[Target pointing data]
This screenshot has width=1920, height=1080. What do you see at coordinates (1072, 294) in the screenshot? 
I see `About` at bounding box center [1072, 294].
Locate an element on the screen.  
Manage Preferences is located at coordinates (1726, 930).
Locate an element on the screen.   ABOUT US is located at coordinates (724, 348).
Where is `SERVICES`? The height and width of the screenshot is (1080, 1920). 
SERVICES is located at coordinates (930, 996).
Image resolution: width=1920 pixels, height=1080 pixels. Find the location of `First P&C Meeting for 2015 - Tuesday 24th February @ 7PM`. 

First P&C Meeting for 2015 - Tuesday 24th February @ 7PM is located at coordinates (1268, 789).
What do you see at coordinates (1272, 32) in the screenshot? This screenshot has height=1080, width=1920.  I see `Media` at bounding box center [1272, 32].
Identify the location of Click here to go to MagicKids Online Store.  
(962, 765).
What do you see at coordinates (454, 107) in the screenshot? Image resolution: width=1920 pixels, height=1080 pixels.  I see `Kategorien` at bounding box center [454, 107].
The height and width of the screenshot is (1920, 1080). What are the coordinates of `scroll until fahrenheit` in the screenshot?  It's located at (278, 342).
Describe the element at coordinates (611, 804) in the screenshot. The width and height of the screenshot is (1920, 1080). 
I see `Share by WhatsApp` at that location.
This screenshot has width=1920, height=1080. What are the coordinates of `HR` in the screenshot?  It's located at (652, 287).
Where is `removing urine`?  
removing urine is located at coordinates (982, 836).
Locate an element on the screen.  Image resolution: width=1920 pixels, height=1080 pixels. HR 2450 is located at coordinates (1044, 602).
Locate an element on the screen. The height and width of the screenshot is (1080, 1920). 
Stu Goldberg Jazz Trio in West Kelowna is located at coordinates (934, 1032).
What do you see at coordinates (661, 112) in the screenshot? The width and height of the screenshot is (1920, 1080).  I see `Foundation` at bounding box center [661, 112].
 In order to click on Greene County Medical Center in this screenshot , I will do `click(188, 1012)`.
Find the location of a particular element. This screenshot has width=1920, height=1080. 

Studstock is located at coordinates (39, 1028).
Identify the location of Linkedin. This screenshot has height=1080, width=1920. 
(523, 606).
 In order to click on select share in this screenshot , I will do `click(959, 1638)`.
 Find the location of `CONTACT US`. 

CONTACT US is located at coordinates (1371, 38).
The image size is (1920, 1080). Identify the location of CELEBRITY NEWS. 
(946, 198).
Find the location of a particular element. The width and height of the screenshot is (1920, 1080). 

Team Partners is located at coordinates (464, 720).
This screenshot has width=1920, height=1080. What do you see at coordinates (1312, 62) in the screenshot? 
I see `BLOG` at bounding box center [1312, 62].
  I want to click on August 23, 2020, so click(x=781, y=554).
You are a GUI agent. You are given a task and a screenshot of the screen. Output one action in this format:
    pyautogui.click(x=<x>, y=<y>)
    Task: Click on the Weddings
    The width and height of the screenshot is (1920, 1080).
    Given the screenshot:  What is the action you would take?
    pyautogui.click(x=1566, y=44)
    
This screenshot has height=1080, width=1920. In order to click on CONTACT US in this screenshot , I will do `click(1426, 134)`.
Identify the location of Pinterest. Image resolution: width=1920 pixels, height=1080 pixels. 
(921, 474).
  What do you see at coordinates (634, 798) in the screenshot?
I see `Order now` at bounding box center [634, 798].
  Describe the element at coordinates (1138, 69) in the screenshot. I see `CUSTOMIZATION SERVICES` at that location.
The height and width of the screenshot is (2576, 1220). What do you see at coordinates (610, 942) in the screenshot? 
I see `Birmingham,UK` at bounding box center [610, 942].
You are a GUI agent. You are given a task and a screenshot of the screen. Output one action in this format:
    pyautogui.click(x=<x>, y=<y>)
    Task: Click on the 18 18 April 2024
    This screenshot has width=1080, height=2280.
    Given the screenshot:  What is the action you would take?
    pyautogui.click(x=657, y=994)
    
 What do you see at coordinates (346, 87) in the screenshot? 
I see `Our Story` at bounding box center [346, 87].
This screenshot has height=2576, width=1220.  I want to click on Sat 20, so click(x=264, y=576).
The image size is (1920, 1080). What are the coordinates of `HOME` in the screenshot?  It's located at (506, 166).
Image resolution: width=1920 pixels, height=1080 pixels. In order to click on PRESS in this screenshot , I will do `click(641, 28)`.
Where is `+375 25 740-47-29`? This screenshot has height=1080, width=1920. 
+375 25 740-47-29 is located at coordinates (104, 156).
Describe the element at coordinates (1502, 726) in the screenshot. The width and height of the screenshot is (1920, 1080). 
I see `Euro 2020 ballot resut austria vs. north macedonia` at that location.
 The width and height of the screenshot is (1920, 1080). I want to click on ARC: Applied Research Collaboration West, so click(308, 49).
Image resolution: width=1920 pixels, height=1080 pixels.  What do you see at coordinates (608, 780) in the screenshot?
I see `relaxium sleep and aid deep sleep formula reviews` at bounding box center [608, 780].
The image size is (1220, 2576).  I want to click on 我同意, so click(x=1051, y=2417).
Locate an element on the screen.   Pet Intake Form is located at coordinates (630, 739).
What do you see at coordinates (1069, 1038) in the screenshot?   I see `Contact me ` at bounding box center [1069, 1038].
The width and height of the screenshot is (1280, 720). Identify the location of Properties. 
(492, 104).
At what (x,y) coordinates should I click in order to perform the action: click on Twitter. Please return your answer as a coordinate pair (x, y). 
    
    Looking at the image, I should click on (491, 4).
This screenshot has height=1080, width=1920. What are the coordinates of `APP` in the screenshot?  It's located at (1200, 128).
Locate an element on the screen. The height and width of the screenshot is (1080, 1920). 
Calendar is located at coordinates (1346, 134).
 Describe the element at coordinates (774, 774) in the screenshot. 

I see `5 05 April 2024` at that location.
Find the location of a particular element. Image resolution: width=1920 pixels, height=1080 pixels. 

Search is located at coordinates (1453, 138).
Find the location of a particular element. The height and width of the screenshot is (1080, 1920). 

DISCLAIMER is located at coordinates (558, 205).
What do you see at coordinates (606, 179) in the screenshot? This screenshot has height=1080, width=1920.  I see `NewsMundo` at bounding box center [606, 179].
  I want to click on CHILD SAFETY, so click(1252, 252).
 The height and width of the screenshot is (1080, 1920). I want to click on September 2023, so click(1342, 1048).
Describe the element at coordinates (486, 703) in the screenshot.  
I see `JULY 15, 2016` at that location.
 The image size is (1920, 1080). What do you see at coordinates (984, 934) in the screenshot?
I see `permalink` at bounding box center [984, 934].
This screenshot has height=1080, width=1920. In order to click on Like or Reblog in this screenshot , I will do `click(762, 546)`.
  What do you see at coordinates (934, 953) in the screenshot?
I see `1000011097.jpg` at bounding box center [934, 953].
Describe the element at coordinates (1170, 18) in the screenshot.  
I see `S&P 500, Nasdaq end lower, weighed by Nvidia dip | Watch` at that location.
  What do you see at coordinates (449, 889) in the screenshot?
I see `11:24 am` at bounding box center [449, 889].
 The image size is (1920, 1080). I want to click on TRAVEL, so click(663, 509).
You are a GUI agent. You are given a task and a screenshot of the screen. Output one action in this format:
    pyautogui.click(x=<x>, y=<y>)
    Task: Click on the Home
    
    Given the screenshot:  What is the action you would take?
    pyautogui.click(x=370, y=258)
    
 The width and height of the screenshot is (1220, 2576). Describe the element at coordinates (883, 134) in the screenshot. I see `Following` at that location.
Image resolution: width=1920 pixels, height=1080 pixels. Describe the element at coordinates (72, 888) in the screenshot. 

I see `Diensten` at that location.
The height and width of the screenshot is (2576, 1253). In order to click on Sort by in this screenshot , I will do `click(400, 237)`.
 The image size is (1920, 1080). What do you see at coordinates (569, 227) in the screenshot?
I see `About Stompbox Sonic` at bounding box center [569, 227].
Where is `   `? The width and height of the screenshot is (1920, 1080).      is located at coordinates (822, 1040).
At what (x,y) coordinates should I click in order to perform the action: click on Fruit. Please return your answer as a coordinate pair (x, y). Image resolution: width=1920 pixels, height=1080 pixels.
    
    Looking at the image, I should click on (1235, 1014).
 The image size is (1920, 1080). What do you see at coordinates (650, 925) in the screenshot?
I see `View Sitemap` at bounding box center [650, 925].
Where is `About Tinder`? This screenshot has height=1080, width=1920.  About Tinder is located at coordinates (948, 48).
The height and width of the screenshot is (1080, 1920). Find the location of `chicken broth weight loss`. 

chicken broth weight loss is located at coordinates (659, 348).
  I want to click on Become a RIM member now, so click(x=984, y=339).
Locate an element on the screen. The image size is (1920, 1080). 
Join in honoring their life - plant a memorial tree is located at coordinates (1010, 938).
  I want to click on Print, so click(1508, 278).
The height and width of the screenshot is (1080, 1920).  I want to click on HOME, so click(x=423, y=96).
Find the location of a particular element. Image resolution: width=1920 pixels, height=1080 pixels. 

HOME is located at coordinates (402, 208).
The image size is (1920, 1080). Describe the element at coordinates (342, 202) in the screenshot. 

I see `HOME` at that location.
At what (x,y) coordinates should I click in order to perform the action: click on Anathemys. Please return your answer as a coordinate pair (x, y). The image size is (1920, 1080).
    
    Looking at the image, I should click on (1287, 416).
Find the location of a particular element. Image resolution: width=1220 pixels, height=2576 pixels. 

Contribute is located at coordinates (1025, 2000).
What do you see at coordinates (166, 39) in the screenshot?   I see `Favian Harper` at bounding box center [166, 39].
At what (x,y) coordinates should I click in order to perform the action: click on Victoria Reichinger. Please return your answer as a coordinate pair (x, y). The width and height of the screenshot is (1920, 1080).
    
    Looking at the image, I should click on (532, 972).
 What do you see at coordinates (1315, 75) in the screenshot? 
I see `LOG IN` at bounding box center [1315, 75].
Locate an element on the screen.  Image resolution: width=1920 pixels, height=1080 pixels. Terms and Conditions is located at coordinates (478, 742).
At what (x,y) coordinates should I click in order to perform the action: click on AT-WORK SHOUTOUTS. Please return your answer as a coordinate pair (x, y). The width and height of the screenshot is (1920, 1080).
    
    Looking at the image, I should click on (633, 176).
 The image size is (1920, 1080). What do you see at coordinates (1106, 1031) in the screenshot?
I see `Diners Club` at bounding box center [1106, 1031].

■ **EXERCISE**: Reproduce the rows above verbatim, starting at the line that contains "y). Image resolution: width=1920 pixels, height=1080 pixels." and stopping after the line that contains "coordinates (948, 48).".

■ **EXERCISE SOLUTION**:
At what (x,y) coordinates should I click in order to perform the action: click on Fruit. Please return your answer as a coordinate pair (x, y). Image resolution: width=1920 pixels, height=1080 pixels.
    
    Looking at the image, I should click on (1235, 1014).
 The image size is (1920, 1080). What do you see at coordinates (650, 925) in the screenshot?
I see `View Sitemap` at bounding box center [650, 925].
Where is `About Tinder`? This screenshot has height=1080, width=1920.  About Tinder is located at coordinates (948, 48).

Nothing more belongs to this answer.